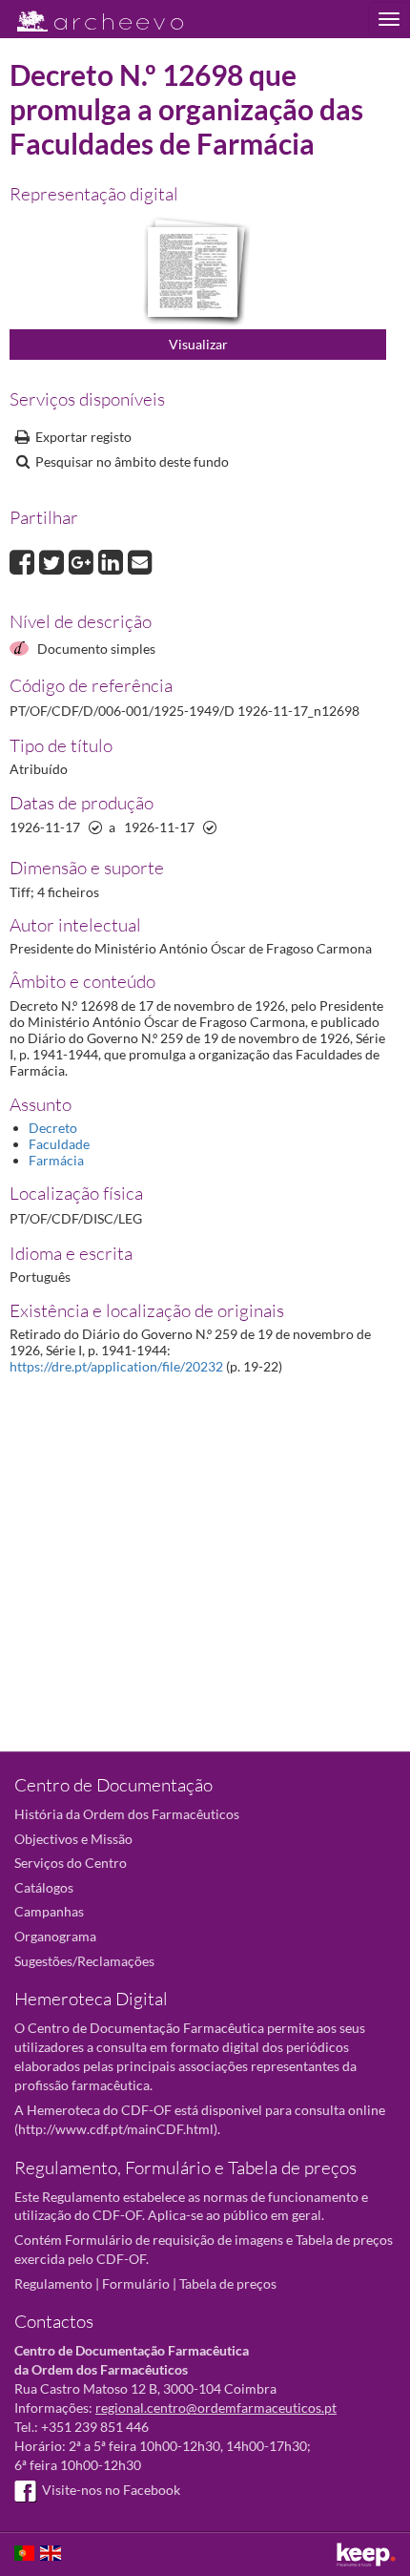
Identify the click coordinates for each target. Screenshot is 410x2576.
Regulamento (53, 2283)
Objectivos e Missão (73, 1839)
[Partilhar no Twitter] (54, 560)
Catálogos (43, 1887)
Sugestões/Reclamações (84, 1961)
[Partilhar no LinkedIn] (113, 560)
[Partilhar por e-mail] (140, 560)
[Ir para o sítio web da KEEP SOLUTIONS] (366, 2554)
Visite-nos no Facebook (111, 2490)
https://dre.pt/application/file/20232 (116, 1366)
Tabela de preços (228, 2283)
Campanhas (49, 1911)
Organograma (55, 1936)
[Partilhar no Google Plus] (83, 560)
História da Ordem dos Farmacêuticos (126, 1814)
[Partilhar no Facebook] (24, 560)
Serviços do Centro (70, 1862)
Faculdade (59, 1144)
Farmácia (56, 1160)
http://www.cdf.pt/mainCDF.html (116, 2129)
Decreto (53, 1128)
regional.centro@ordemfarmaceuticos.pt (216, 2407)
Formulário (136, 2283)
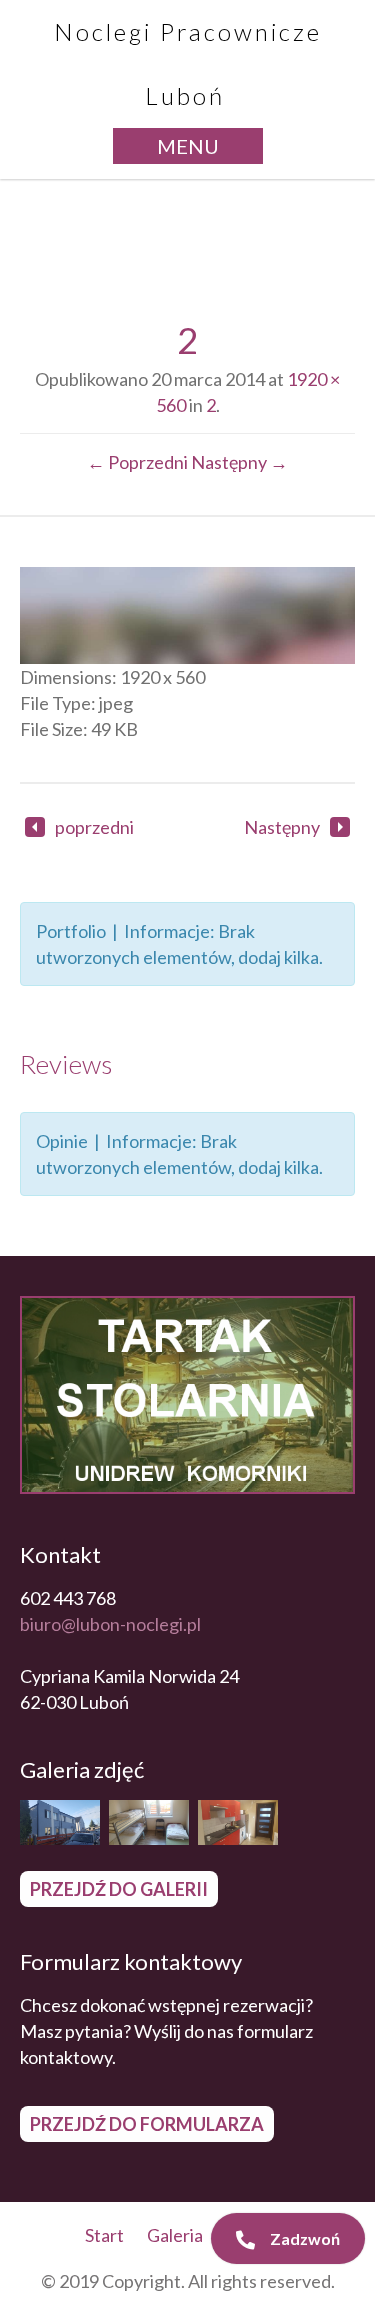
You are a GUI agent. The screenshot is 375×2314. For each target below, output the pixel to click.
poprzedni (94, 827)
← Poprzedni (137, 462)
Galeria (175, 2235)
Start (104, 2235)
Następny (282, 827)
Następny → (239, 462)
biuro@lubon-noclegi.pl (110, 1624)
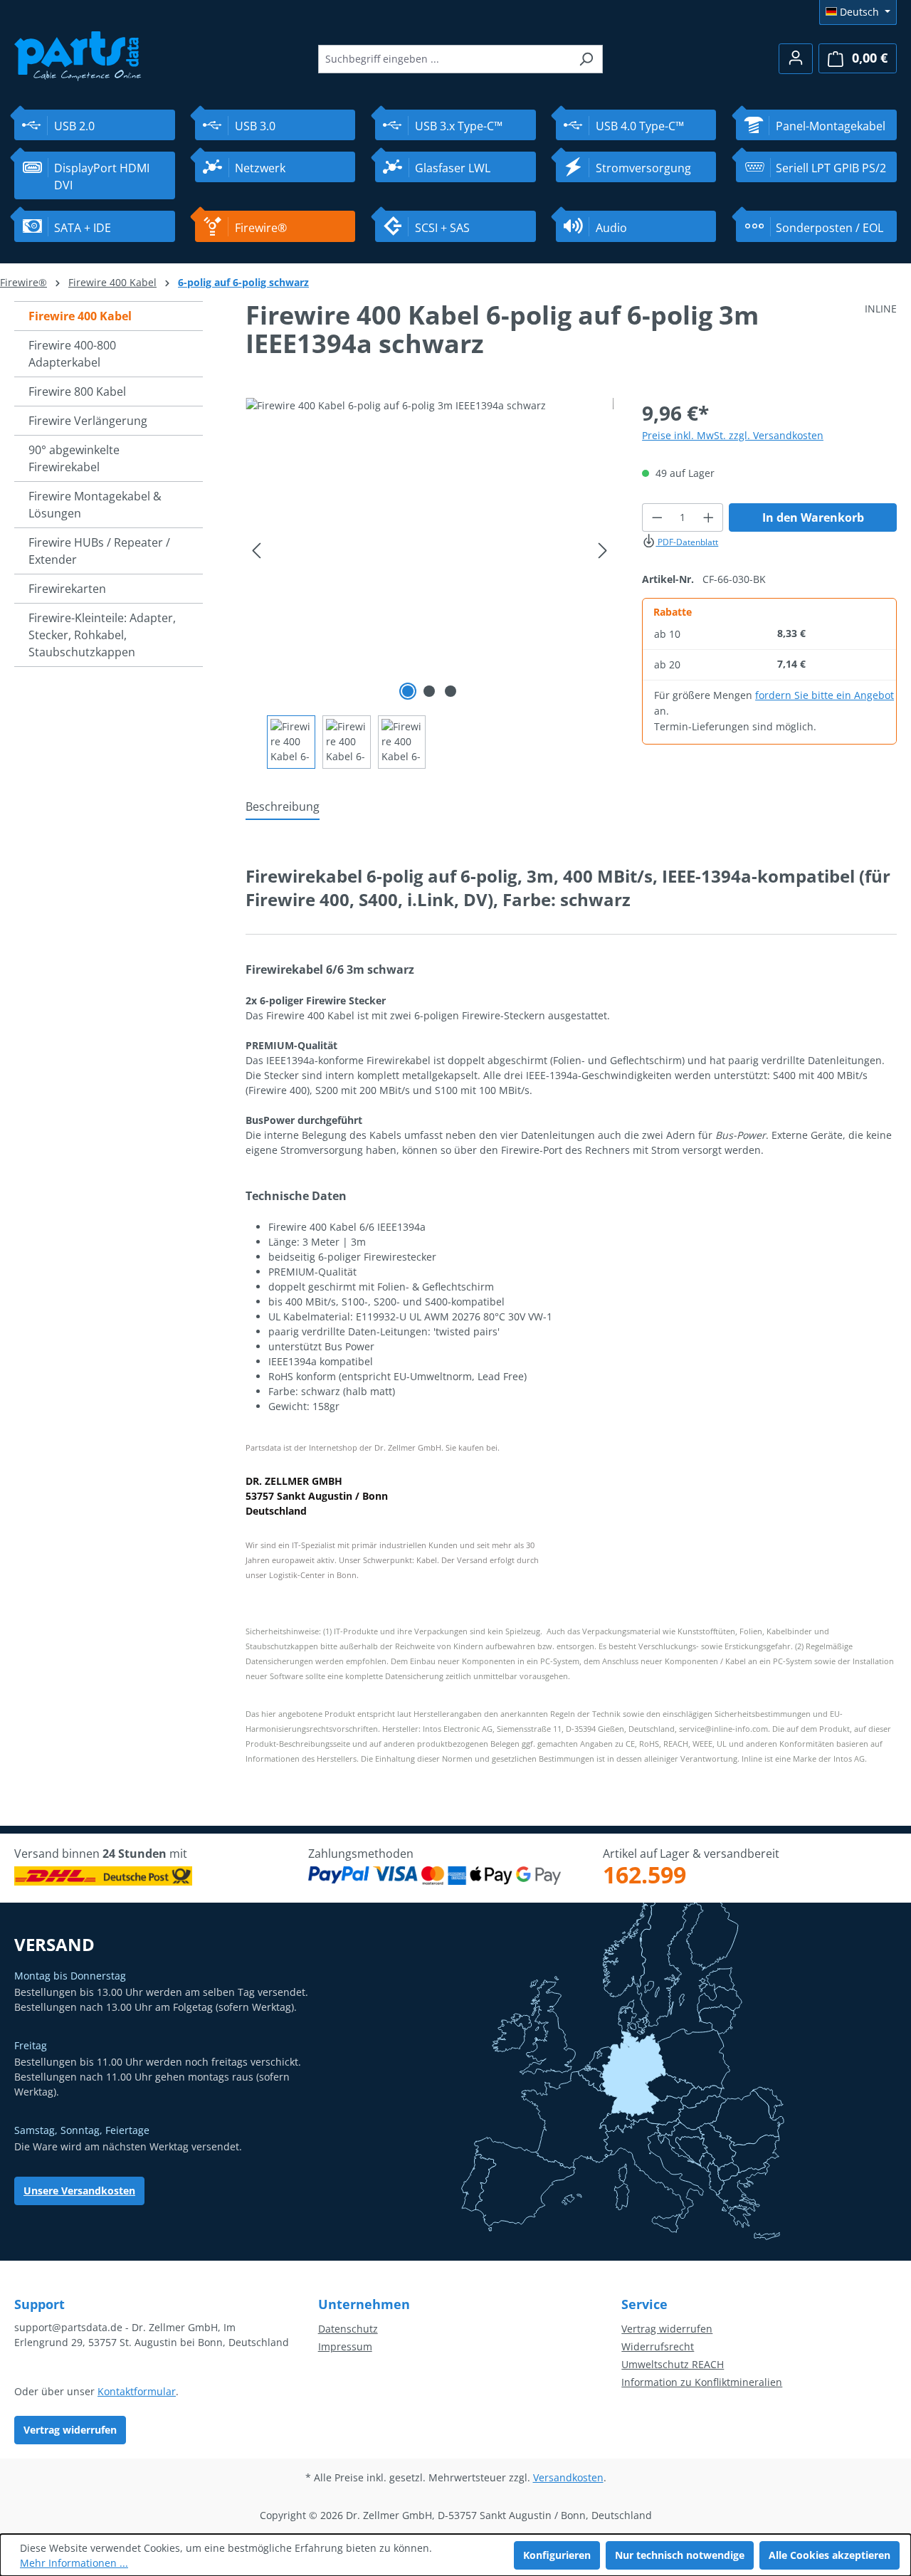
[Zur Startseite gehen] (78, 54)
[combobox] (444, 59)
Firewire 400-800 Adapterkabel (72, 353)
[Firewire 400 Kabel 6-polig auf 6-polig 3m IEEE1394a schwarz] (430, 551)
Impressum (345, 2346)
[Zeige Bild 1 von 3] (408, 691)
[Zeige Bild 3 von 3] (450, 691)
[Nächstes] (603, 550)
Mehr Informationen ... (74, 2563)
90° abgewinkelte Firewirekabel (74, 458)
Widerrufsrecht (657, 2346)
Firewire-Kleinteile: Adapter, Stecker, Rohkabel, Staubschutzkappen (102, 635)
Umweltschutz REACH (672, 2364)
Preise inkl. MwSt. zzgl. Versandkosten (732, 435)
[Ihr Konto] (796, 58)
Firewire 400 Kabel (80, 316)
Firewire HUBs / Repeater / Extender (99, 551)
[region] (429, 583)
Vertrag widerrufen (70, 2429)
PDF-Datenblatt (686, 542)
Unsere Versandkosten (79, 2190)
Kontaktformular (137, 2391)
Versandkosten (568, 2477)
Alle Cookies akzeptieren (829, 2555)
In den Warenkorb (813, 517)
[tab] (283, 807)
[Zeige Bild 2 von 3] (429, 691)
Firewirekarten (67, 588)
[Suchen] (586, 59)
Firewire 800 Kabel (77, 391)
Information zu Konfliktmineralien (701, 2382)
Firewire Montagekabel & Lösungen (95, 504)
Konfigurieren (557, 2555)
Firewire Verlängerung (87, 421)
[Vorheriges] (256, 550)
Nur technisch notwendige (679, 2555)
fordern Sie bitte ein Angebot (824, 695)
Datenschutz (348, 2328)
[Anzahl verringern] (657, 517)
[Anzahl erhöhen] (709, 517)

· · · · ·

▶ **To do**
In the records above, find each line with the word "Facebook" and copy it.

▶ **Written answer**
Visite-nos no Facebook (111, 2490)
[Partilhar no Facebook] (24, 560)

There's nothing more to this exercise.